CEO Danantara Rosan Roeslani menyampaikan hal itu di Kantor Kemenko Pangan, Senin (4/5/2026). Pemerintah sebenarnya menginginkan kapasitas fasilitas ini melebihi 8.000 ton per hari.
Kapasitas lebih besar dibutuhkan agar sampah lama di Bantar Gebang juga bisa ikut diolah. Rosan menyebut kapasitas bisa ditingkatkan jadi 10.000 hingga 12.000 ton per hari.
Pemprov DKI Jakarta dan Danantara sudah menandatangani MoU PSEL. MoU mencakup penyediaan sampah dan lahan untuk fasilitas berbasis teknologi ramah lingkungan.
Program ini tidak berhenti di Jakarta. Menko Pangan Zulkifli Hasan menyebut 11 MoU serupa akan diteken minggu depan. Daerah batch kedua antara lain Yogyakarta, Bekasi, Medan, Surabaya, Tangerang, dan Bogor Raya.
Sejumlah daerah lain juga disiapkan untuk tahap berikutnya. Di antaranya Pekalongan, Tegal, Kabupaten Bandar, dan Kabupaten Karawang.
Fasilitas PSEL dirancang mengkonversi sampah menjadi energi listrik dengan teknologi ramah lingkungan. Sampah yang selama ini jadi masalah bisa diubah menjadi sumber energi terbarukan.

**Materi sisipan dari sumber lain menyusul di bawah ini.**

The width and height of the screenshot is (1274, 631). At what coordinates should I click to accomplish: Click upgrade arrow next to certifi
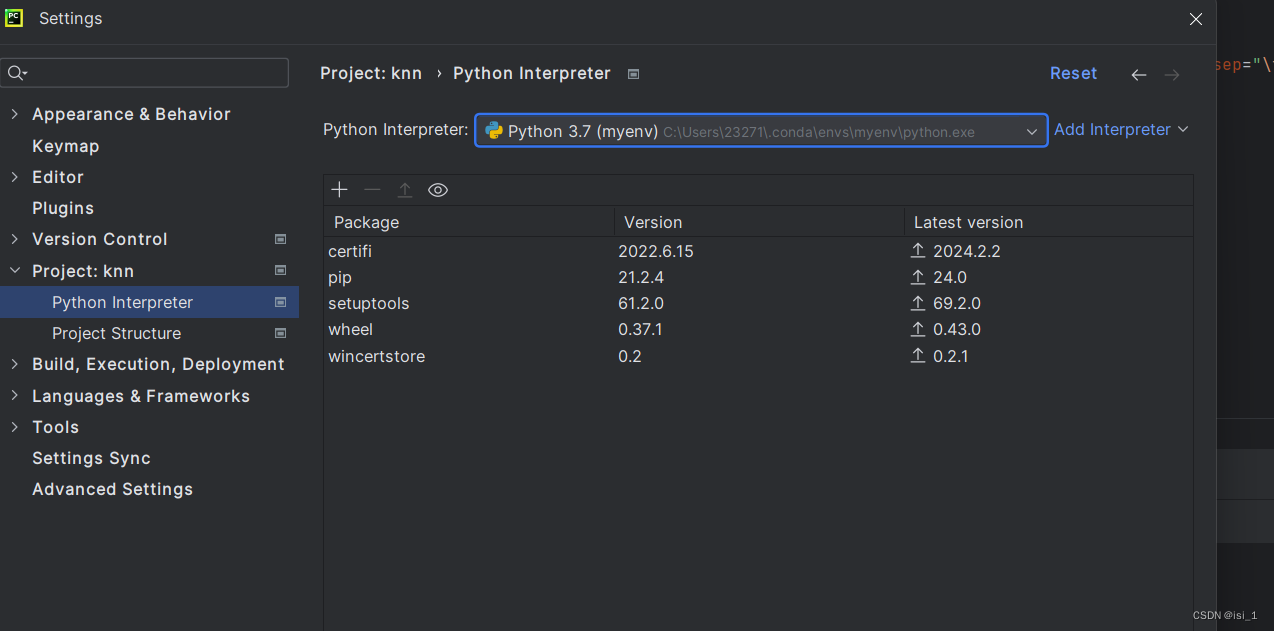pos(918,251)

Target utama proyek ini adalah membersihkan Bantar Gebang dari tumpukan sampah bertahun-tahun. Kapasitas yang lebih besar diharapkan bisa menuntaskan pengolahan sampah lama sekaligus sampah baru.
Langkah ini bagian dari upaya pemerintah mendorong transisi energi sekaligus menyelesaikan masalah sampah perkotaan. Jika berjalan sesuai rencana, proyek ini berpotensi jadi yang terbesar di Asia Tenggara.